Les Pyrénées demeureront parmi les secteurs les plus exposés. L’est des Pyrénées-Atlantiques, les Hautes-Pyrénées, l’ouest de l’Ariège, le Gers, le Tarn-et-Garonne, le Lot, l’ouest de l’Aveyron ainsi que le Tarn figurent parmi les départements où le risque d’orages sera particulièrement élevé.
Le massif alpin restera également sous surveillance. La Haute-Savoie, la Savoie, l’Isère, les Hautes-Alpes, le nord-est des Alpes-de-Haute-Provence ainsi que le nord des Alpes-Maritimes pourraient être concernés par des orages localement forts.
Même la moitié nord du pays ne sera pas totalement épargnée. Des averses orageuses pourront s’y développer dans une ambiance toujours très chaude. Bien que plus dispersés, ces phénomènes pourraient ponctuellement se montrer soutenus.

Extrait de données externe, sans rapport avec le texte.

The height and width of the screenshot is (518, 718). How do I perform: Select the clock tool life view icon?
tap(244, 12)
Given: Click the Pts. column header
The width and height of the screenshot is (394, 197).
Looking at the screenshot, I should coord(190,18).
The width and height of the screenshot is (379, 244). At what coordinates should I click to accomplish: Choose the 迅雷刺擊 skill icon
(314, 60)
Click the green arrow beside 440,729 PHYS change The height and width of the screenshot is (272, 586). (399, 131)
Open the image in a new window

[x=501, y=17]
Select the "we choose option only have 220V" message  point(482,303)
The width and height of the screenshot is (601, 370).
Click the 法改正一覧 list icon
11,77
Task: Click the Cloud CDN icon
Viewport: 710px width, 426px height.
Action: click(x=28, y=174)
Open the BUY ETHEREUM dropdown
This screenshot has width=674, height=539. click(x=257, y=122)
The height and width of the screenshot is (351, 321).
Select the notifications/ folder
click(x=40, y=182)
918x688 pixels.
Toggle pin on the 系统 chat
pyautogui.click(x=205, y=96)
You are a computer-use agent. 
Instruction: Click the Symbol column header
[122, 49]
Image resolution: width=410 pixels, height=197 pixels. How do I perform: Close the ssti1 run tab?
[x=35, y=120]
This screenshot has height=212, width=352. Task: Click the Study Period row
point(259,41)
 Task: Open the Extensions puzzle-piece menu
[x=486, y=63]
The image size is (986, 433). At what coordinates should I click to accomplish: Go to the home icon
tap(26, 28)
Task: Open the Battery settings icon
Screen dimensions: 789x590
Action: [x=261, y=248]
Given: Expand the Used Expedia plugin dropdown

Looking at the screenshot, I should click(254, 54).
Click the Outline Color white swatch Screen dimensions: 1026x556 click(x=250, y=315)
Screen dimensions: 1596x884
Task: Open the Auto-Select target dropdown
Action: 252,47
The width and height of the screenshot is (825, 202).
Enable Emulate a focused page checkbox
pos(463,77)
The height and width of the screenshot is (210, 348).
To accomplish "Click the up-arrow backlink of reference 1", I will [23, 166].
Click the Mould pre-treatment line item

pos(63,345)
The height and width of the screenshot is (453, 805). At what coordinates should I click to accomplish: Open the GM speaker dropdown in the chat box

Les spécialistes rappellent toutefois que ce type de situation reste évolutif. Les zones les plus exposées pourront être ajustées au fil des prochaines actualisations des modèles météorologiques.
L’élément principal à retenir concerne la nette progression du risque orageux entre jeudi et vendredi. Selon les cartes publiées par Keraunos, sept départements présenteront un risque très élevé dès le jeudi 9 juillet.
Le lendemain, seize départements pourraient être concernés par une probabilité importante d’orages parfois violents. Les secteurs les plus menacés resteront principalement situés dans les Pyrénées, le Sud-Ouest et les Alpes.
Sous l’effet de la rencontre entre l’air chaud installé sur la France et une masse d’air plus froide remontant de la péninsule Ibérique, des épisodes localement puissants pourraient se former, avec de fortes pluies, une activité électrique soutenue et des rafales de vent susceptibles de provoquer des dégâts ponctuels. Les prochains bulletins permettront d’affiner la localisation et l’intensité de cette dégradation attendue en fin de semaine.